Le plan loup s’achève et tous les objectifs sont loin d’être atteints. La FNSEA, Jeunes agriculteurs, les Fédérations nationales ovine, bovine et des éleveurs de chèvre ainsi que les chambres d’agriculture l’ont fait valoir le 22 novembre lors de la réunion du groupe national loup qui s’est tenue à Lyon (Rhône) : « il a pas su préserver l’équilibre entre la population de prédateurs et les activités pastorales . Les loups se portent bien, l’expansion de leur population et de leur zone de colonisation est hors de contrôle. En revanche, les éleveurs des départements colonisés sont exténués et les systèmes d’élevage à l’herbe en plein air sont à terme condamnés. Les territoires sont progressivement laissés en friche et les dépenses publiques explosent passant de 28 millions d’euros en 2018 à 35 en 2021 », notent les six organisations professionnelles agricoles dans un communiqué commun. Face à cette expansion, la Suisse a demandé, fin novembre, au Comité permanent de la convention de Berne sur la conservation de la vie sauvage et du milieu naturel de reclasser le loup du statut de protection stricte (annexe II) à celui de protection simple (annexe III). Demande rejetée. Le loup reste donc une espèce strictement protégée.

 

Décembre

LOI / Le photovoltaïque au sol encadré

Depuis plusieurs années, l’agriculture est perçue comme une source de production d’énergie renouvelable. Méthanisation, toiture recouverte de panneaux photovoltaïques… nombreux sont les agriculteurs à choisir cette voie pour notamment alléger leurs charges qui ne cessent de croître ces derniers mois, mais également pour diversifier leur activité. Les surfaces agricoles sont également convoitées pour développer l’agrivoltaïsme. Pour autant, un développement sur les sols agricoles de panneaux photovoltaïques pose, selon l’Ademe, un double enjeu de recherche d’espace et de préservation des terres agricoles. Chambres d’agriculture France et la FNSEA le clament : la pérennité de la production agricole prévaut.

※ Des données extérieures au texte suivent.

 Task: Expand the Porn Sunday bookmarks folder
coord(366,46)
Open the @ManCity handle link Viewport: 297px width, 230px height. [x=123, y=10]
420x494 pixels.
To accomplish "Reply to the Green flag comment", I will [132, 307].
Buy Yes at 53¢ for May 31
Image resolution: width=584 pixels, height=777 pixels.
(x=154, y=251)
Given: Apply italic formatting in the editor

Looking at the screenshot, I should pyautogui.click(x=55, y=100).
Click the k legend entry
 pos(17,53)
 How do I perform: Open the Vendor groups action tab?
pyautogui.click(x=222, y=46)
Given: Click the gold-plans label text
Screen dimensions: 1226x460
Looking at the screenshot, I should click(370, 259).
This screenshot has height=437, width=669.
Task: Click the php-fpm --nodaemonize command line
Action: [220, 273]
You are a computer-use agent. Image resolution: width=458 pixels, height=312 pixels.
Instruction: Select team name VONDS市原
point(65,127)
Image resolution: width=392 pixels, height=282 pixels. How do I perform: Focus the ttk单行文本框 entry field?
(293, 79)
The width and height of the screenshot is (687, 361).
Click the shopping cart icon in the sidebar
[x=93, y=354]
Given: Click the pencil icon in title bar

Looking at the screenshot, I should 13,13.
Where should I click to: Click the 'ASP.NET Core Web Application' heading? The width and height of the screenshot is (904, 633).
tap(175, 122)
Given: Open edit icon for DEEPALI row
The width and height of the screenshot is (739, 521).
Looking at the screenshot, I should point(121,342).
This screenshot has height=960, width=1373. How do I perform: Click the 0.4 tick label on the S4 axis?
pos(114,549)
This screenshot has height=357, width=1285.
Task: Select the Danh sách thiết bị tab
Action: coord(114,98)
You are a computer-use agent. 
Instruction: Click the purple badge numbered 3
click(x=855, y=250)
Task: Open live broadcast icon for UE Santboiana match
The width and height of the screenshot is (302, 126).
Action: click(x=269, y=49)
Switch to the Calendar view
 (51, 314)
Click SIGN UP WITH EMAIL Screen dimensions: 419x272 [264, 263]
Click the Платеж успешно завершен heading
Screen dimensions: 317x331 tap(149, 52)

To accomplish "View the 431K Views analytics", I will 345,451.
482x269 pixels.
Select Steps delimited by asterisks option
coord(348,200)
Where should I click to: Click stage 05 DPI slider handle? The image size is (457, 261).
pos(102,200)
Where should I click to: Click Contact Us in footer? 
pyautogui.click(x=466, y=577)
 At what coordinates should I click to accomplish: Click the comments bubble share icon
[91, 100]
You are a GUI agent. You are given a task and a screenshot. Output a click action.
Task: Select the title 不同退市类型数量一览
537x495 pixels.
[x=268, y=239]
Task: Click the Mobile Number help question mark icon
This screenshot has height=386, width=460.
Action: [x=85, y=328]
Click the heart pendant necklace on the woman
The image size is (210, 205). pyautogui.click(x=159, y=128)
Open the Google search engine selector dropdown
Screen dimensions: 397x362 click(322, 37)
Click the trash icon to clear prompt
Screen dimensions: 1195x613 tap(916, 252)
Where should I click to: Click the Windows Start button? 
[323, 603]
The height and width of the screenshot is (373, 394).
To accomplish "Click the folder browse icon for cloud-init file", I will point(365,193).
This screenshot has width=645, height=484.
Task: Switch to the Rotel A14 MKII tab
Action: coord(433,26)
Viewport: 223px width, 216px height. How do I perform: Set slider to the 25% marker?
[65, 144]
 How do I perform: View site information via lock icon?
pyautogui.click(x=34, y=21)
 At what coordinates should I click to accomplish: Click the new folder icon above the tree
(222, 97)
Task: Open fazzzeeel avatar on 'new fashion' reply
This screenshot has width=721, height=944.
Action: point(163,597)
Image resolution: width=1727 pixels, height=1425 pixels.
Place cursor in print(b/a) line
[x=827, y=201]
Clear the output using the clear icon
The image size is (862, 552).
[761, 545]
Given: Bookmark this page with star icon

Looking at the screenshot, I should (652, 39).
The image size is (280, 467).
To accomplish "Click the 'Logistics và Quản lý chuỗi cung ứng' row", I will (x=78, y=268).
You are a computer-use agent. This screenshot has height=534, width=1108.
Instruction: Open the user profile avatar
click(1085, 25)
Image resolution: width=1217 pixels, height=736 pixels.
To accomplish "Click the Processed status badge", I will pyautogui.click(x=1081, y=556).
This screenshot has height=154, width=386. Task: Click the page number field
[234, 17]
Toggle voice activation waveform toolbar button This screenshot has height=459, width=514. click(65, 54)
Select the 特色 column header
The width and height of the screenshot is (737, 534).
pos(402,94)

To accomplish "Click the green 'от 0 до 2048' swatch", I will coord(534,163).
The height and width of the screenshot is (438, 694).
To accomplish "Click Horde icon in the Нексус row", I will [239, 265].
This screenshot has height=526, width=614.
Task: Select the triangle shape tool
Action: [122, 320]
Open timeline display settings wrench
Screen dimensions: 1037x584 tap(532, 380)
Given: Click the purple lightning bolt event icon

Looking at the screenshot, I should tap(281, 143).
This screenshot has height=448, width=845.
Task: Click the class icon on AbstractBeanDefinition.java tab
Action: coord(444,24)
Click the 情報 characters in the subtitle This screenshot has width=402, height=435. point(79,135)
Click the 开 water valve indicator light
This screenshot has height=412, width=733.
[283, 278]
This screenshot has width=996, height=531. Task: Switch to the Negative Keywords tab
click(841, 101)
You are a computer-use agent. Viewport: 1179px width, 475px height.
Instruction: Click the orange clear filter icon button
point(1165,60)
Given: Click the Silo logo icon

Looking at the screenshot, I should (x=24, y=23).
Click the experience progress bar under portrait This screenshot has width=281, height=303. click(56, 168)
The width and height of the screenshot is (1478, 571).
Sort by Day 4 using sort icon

Les deux organisations ont adhéré à France Agrivoltaïsme pour « garantir une meilleure prise en compte des besoins agronomiques, économiques et sociaux des agriculteurs dans les débats et positions de l’association ». Et de « mieux faire connaître aux exploitants l’intérêt des solutions qui donnent la primauté à l’activité agricole ». C’est en ce sens que le projet de loi AER (énergie renouvelable) adopté le 14 décembre dernier par l’Assemblée nationale restreint le photovoltaïsme au sol en le limitant à « des sols réputés incultes ou non exploités depuis au moins dix ans à la date de promulgation de la loi ».